Monday, September 27, 2010

The poverty of Brazilian democracy

Leonardo Boff's weekly columns are available in Spanish from Servicios Koinonia. Some of his older columns are available in English at LeonardoBoff.com.

by Leonardo Boff (English translation by Rebel Girl)
9/24/2010

The electoral campaign time provides an opportunity for critical reflection on the type of democracy that prevails among us. The proof of democracy is that over a hundred million citizens have to go to the polls to elect their candidates. But that still doesn't say anything about the quality of our democracy. It is shockingly poor or, in softer language, a "low intensity democracy" in the expression of the Portuguese sociologist Boaventura de Souza Santos. Why is it poor? I take the words of Pedro Demo, from Brasilia, a brilliant mind who, because of his vast work, deserves to be further heard. In his Introdução à sociologia ("Introduction to Sociology" --2002) he says emphatically: "Our democracy is a national staging of refined hypocrisy, replete with 'beautiful' laws, but ones that are ultimately always made by the ruling elite to serve itself from beginning to end. Politicians are people who are known for earning a lot, working little, making deals, hiring relatives and cronies, getting rich at the expense of public coffers and going above the market ... If we were to link democracy with social justice, our democracy would negate itself." (p.330,333).

This description is not a caricature, with few exceptions. This is what is found every day and can be seen on TV and read in the newspapers: scandals of depredation of public goods with numbers in the millions and millions. Impunity goes on because crime is a thing of the poor; the criminal assault on public resources is skill and the 'privilege' of those who got there, to the source of power. One understands why, in a capitalist context such as ours, democracy serves those who live in opulence or have the ability to exert pressure first, and only then thinks of the people, who are served by poor policies. The corrupt eventually also corrupt many of the people. Capistrano de Abreu observed correctly in a letter in 1924: "No government method can avail, in the case of people so viscerally corrupt as ours."

In our democracy, the people do not feel represented by those elected; after a few months they don't even remember for whom they voted. So they are not used to accompanying them or demanding anything from them. In addition to material poverty, they are doomed to political poverty, maintained by the elite. Political poverty means that the poor do not know the reasons for their poverty, and believe that the problems of the poor can be solved without the poor, just through state handouts or populist clientelism. Through this, the mobilizing potential of organized people who may demand changes -- ones that are feared by the political class -- and call for public policies that address their demands and rights, is aborted.

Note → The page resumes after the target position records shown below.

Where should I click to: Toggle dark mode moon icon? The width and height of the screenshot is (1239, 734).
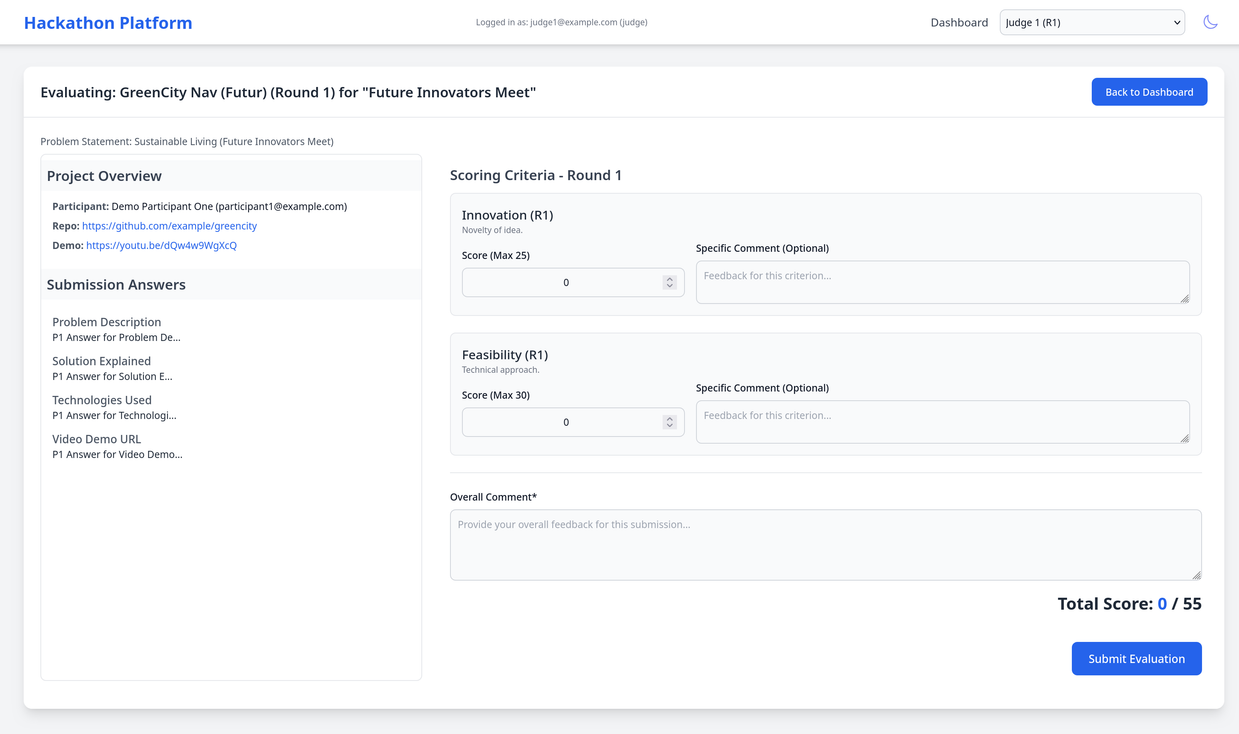point(1210,22)
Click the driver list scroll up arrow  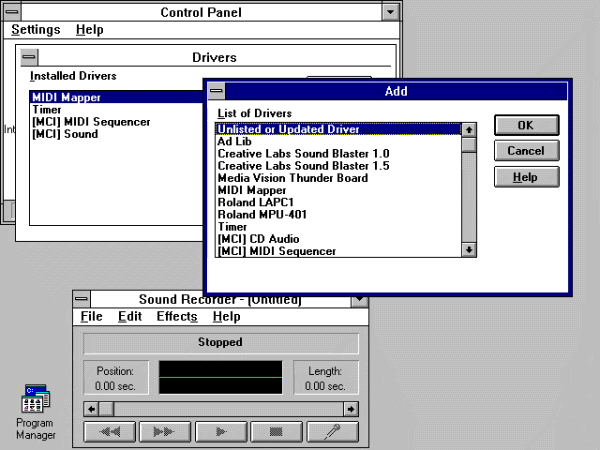[469, 130]
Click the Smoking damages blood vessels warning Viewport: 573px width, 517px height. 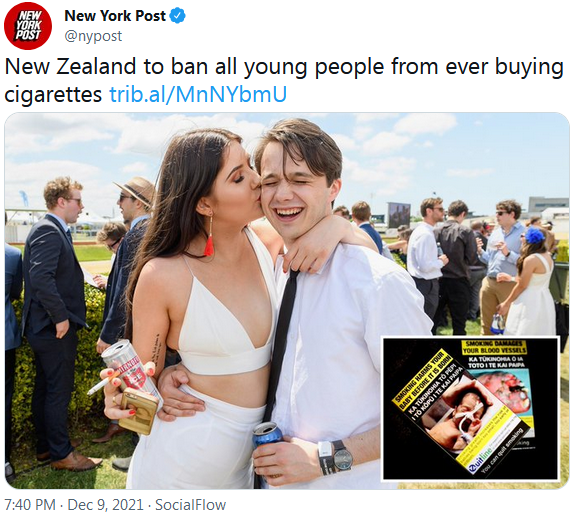click(x=494, y=348)
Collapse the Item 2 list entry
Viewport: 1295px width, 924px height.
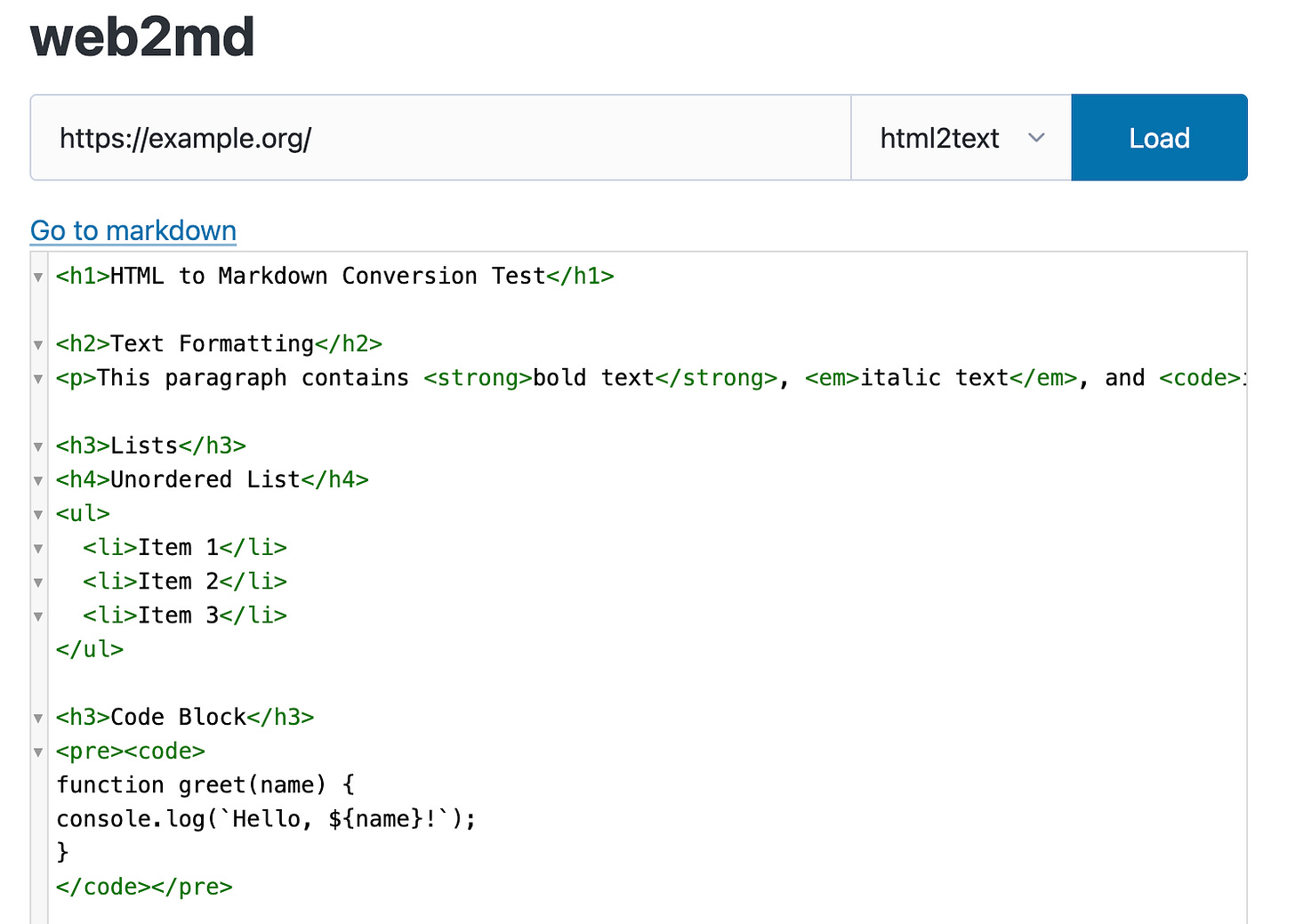[37, 582]
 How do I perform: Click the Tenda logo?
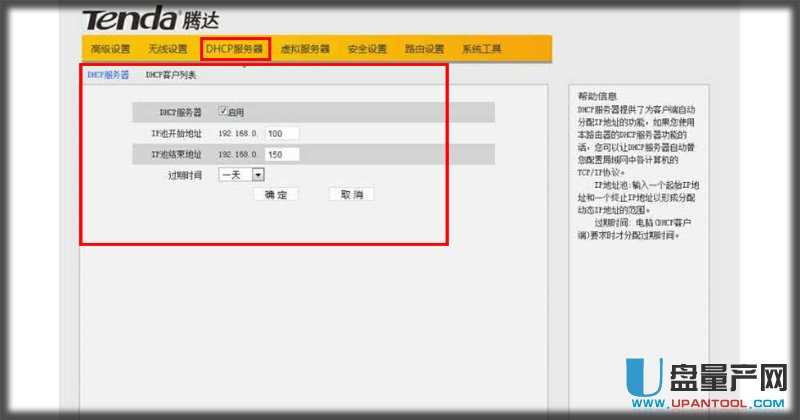pos(131,19)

But let's be fair. After the military dictatorships, democracies of a popular and socialist stamp have emerged throughout Latin America from below and so make policies for the least, raising their level. Capitalist macroeconomics continues, but has to negotiate. The network of social movements, especially the MST, put the State under pressure and under control, signaling that democracy can be improved.

I see two basic points to be gained: first, Boaventura de Souza Santos's proposal to build a "democracy without end" in all fields, especially in the economy, since the dictatorship of rulers is installed in it. This is more than delegational, it is a movement open to participation, as widely as possible.

The second is an idea I've championed for years: that democracy can not be anthropocentric, thinking only of humans as if we lived alone up in the clouds, without realizing that we eat, drink, breathe and are immersed in nature on which we depend. We must join the two contracts, the social and the natural one; include nature, water, forests, soil, animals as new citizens that have a right to exist with us, especially the rights of Mother Earth. It is then sociocosmic democracy, in which humans coexist with other beings, including and not hurting them. The PT of Acre showed us that it is possible to articulate citizenship and florestanía ["jungleship"], i.e. the jungle respected and included in the well-being of the peoples of the jungle.

Utopia? Yes, in its best sense, showing the direction towards which we should walk from here on out, given the changes the have occured in the planet and in the inevitable encounter of peoples.